Parte das ações do Sobre Tons, o programa antirracista do Ministério Público de Minas Gerais (MPMG), a iniciativa reuniu também outras duas grandes escritoras e pesquisadoras brasileiras: a doutora em estudos feministas Carla Akotirene e a arquiteta urbanista e psicanalista Joice Berth.
Na oportunidade, a instituição celebrou, junto ao público, o 25 de Julho – Dia Internacional da Mulher Negra Afro Latina Americana e Caribenha e Dia Nacional de Tereza de Benguela e da Mulher Negra – ampliando a discussão sobre o enfrentamento às discriminações de gênero e de raça.
Diante de uma plateia lotada e atenta, as convidadas discursaram sobre a importância da perspectiva da interseccionalidade na interpretação e na aplicação do direito e explicaram a relação dessa perspectiva com o direito à cidade. Além de dois painéis de debate, houve intervenções artísticas do duo Afrolíricas, formado pelas jovens poetas Anárvore e Iza Reys.
O evento foi realizado pela Coordenadoria de Combate ao Racismo e Todas as Outras Formas de Discriminação (Ccrad) e pelo Centro de Estudos e Aperfeiçoamento Funcional (Ceaf) do Ministério Público de Minas Gerais (MPMG), com recursos do Fundo Especial do MPMG, e transmitido, ao vivo, pela TV MP. A apresentação da ação educacional foi feita pela jornalista Sandrinha Flávia.
Na abertura do evento, o coordenador da Ccrad, promotor de Justiça Allender Barreto, destacou o ineditismo e a importância do encontro das palestrantes no MPMG. “Receber essas três pensadoras negras, que lançam luz sobre o debate interseccional, é um fato histórico nesta casa.
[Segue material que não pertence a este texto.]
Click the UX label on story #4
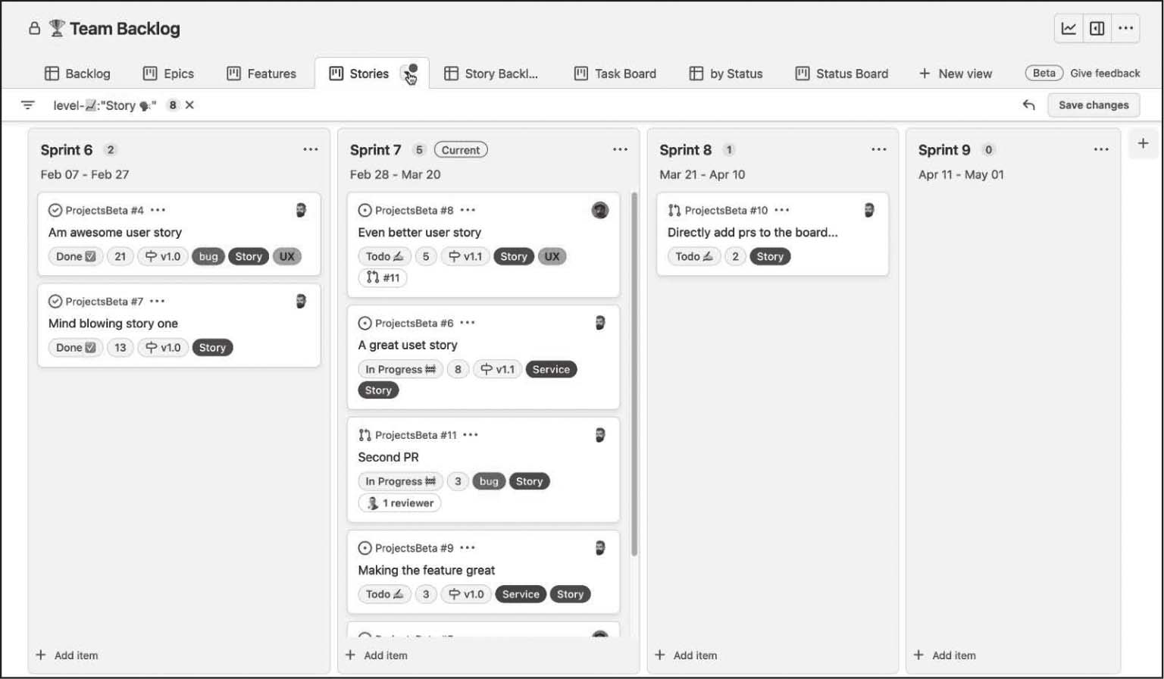 (x=286, y=257)
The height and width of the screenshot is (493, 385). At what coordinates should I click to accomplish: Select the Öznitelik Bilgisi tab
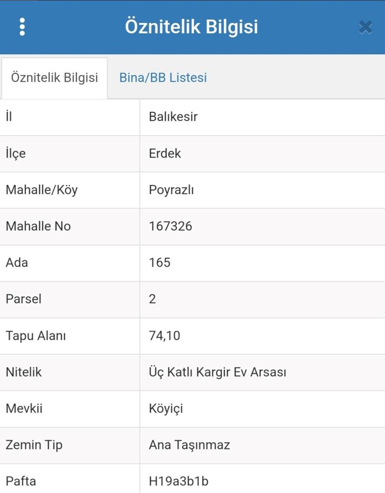tap(54, 78)
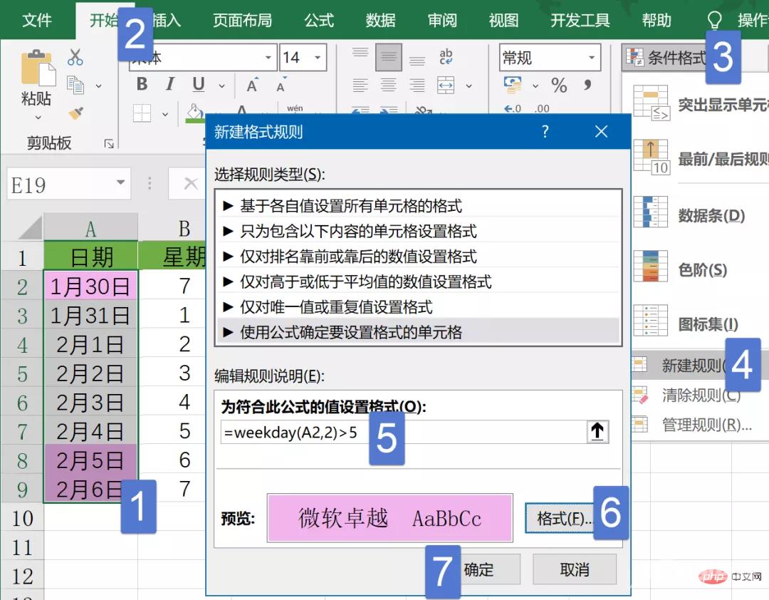Screen dimensions: 769x600
Task: Click the wrap text icon
Action: (x=446, y=57)
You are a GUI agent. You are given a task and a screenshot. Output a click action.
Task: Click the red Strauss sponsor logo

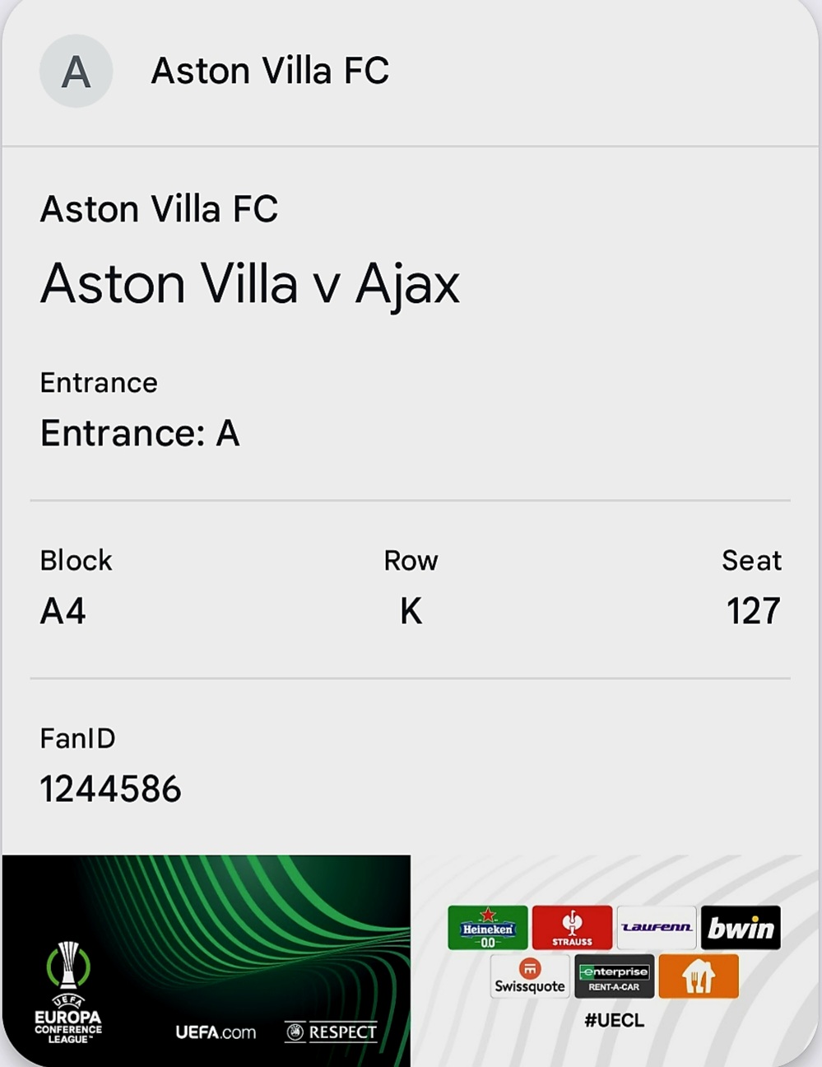[x=572, y=928]
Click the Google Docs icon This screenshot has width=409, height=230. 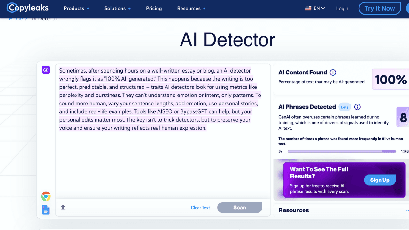(x=46, y=210)
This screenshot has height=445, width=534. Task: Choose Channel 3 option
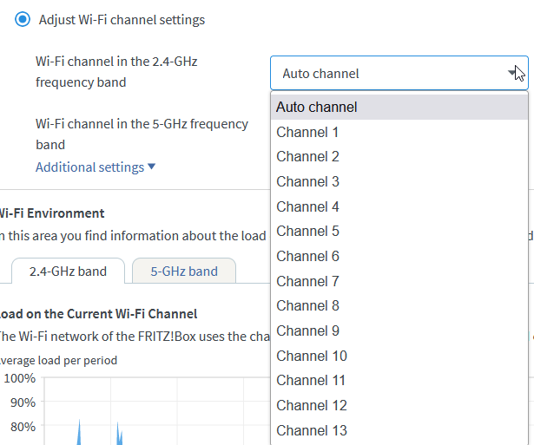point(399,182)
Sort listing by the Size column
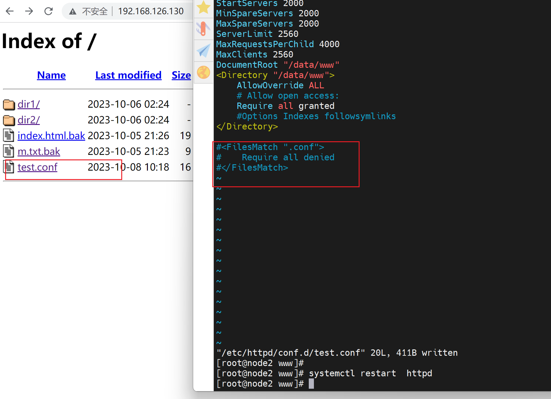Viewport: 551px width, 399px height. click(x=181, y=75)
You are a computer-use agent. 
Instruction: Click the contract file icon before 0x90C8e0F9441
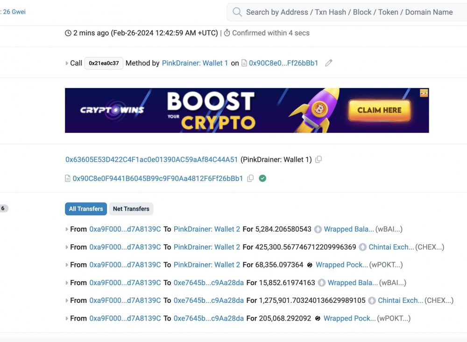[x=68, y=178]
É uma oportunidade de abertura de sentidos, de o MP se voltar ao seu compromisso originário, com o enfrentamento a todas as formas de discriminação”, observou.
Na sequência, a deputada estadual Macaé Evaristo, líder da Bancada Feminina na Assembleia Legislativa de Minas Gerais, chamou a atenção para a presença maciça, na plateia, de mulheres que trabalham diariamente no combate ao racismo, nas mais diversas áreas, em todo o estado. “Vamos chegando e abrindo portas, com a certeza de que o futuro é ancestral, porque ele é uma mulher preta. Quando eu olho para trás, o que eu vejo são mulheres pretas na luta e, quando eu penso o futuro, eu penso mulheres pretas vitoriosas”, afirmou, parafraseando reflexões do líder indígena brasileiro Ailton Krenak a respeito do futuro.
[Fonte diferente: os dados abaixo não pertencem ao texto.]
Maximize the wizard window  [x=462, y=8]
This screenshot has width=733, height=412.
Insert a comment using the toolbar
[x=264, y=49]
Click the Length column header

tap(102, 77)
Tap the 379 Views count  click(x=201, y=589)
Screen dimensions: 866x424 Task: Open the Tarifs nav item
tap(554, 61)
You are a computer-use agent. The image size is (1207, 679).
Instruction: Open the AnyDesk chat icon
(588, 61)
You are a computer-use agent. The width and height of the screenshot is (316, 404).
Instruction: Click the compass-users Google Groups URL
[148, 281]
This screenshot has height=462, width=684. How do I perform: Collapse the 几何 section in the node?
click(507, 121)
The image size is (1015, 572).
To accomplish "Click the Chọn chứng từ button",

A justiça é uma mulher negra
A promotora de Justiça Lívia Sant’Anna Vaz foi a palestrante do primeiro painel, intitulado “A justiça é uma mulher negra: a interseccionalidade como princípio constitucional” e presidido pela coordenadora do Centro de Apoio Operacional das Promotorias de Justiça de Promoção dos Direitos das Pessoas Idosas e das Pessoas com Deficiência do MPMG, promotora de Justiça Vânia Samira Doro.
Lívia, que publicou em 2021 um livro sobre o mesmo tema, iniciou sua apresentação mostrando a capa da obra: uma mulher negra segurando a balança da justiça. “Tenho certeza de que se eu pedisse para vocês imaginarem a justiça, a imagem que viria à cabeças de vocês não seria essa. É importante que tenhamos as nossas próprias referências. É por isso que eu a retrato como uma mulher negra e de olhos abertos”, explicou.
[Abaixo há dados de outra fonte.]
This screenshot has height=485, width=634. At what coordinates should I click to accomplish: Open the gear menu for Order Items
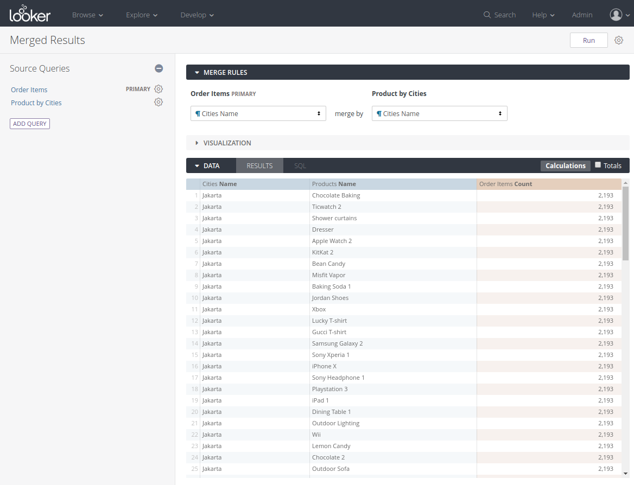pyautogui.click(x=159, y=89)
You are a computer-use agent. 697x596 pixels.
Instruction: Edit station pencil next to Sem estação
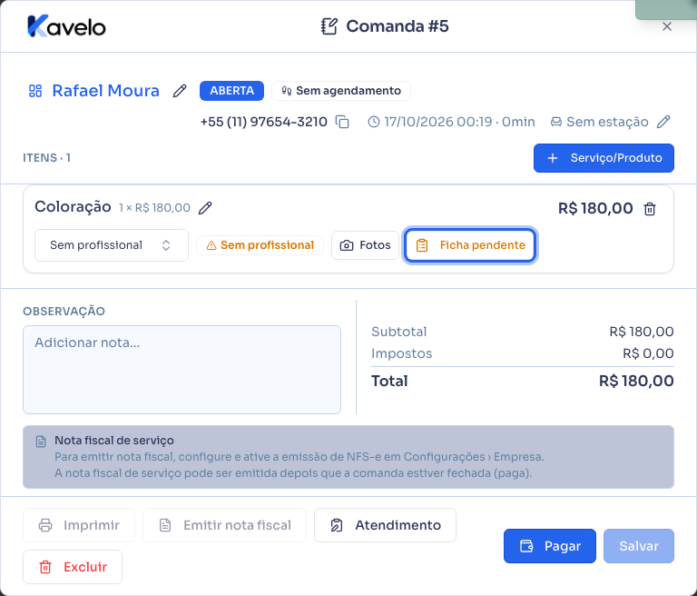(663, 122)
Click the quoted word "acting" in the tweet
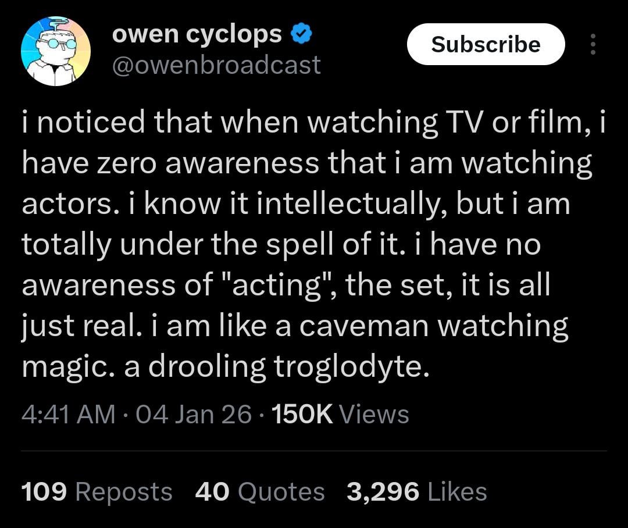This screenshot has width=628, height=528. click(x=274, y=287)
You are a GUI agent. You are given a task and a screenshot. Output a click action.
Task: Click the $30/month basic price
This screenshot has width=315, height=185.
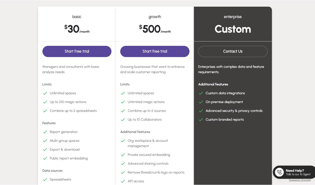click(x=77, y=29)
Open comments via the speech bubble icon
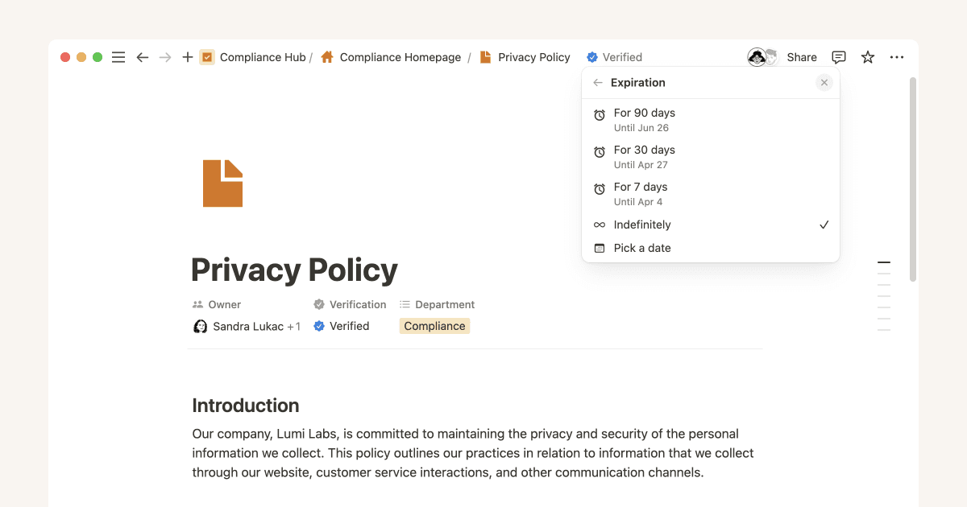The image size is (967, 507). pyautogui.click(x=838, y=57)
A promotora denunciou o racismo institucional existente no sistema de Justiça, observando que, embora tenha evoluído, a legislação contra crimes raciais não é aplicada no país. "O entendimento do sistema de Justiça de modo geral é que a intenção racista precisa ser inequivocamente demonstrada. Me digam como! Com a confissão? Eu nunca peguei, nesses nove anos em que trabalho na Promotoria de Justiça de Combate ao Racismo de Salvador, um caso em que a pessoa tenha me dito: eu sou racista mesmo. A resposta é sempre: foi uma brincadeira e outras alegações desse tipo”, informou.
De acordo com Lívia, mesmo trabalhando como promotora de Justiça há 20 anos, ela ainda precisa responder constantemente, nas audiências, à pergunta “Cadê a promotora de Justiça?”. Isso porque está consolidada no imaginário das pessoas a ideia de que mulheres negras não ocupam espaços de poder.
A palestrante alertou que representatividade importa, mas não basta. “Eu não quero ser a única negra em lugar nenhum. É cansativo e adoecedor. Temos uma justiça branca, masculina, que entende que racismo reverso existe. Precisamos de aliados e aliadas antirracistas para seguir abrindo caminhos, movimentando e fazendo com que o sistema cumpra o seu papel constitucional”, conclama.
Ao falar sobre mudanças necessárias para o enfrentamento ao racismo, a promotora aponta a necessidade de os juristas se deslocarem para o centro da encruzilhada interseccional e destaca a relevância da responsabilização das pessoas brancas. “Não é sobre culpa, mas sobre responsabilidade”, resume.
Interseccionalidade e direito à cidade
No segundo painel do evento, a doutora em estudos feministas Carla Akotirene e a arquiteta urbanista e psicanalista Joice Berth discutiram sobre como as interseções a que está submetida uma pessoa, em especial a mulher negra, relacionam-se ao direito à cidade. A mesa foi presidida pela promotora de Justiça Ana Gabriela Brito.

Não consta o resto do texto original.